## Work to be completed
In the listing that follows, how many lines include the string "target"? Reply with only the number.

## Dataset records
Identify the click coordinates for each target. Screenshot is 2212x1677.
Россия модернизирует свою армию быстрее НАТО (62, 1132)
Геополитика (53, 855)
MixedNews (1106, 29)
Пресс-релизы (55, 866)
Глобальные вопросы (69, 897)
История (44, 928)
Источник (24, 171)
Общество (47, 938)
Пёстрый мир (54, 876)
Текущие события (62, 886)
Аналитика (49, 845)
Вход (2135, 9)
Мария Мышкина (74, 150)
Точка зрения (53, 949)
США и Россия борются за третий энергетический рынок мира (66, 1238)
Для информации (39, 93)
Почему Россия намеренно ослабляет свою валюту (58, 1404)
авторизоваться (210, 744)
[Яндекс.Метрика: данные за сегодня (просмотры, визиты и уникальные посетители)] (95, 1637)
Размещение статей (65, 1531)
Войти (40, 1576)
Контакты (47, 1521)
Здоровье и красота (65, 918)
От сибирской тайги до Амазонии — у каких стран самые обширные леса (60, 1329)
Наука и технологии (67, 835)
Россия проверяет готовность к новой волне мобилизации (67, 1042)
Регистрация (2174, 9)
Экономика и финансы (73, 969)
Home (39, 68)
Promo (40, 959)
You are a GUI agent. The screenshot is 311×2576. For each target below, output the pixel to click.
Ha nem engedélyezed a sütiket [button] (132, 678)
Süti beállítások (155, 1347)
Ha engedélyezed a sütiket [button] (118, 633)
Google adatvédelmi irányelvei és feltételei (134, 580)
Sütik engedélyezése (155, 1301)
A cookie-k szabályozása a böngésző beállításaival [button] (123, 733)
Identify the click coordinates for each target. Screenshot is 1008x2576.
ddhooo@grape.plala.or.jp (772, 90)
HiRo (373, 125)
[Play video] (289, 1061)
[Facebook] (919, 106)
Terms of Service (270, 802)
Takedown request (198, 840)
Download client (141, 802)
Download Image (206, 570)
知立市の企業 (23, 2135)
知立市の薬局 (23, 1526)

## Exercise solution
3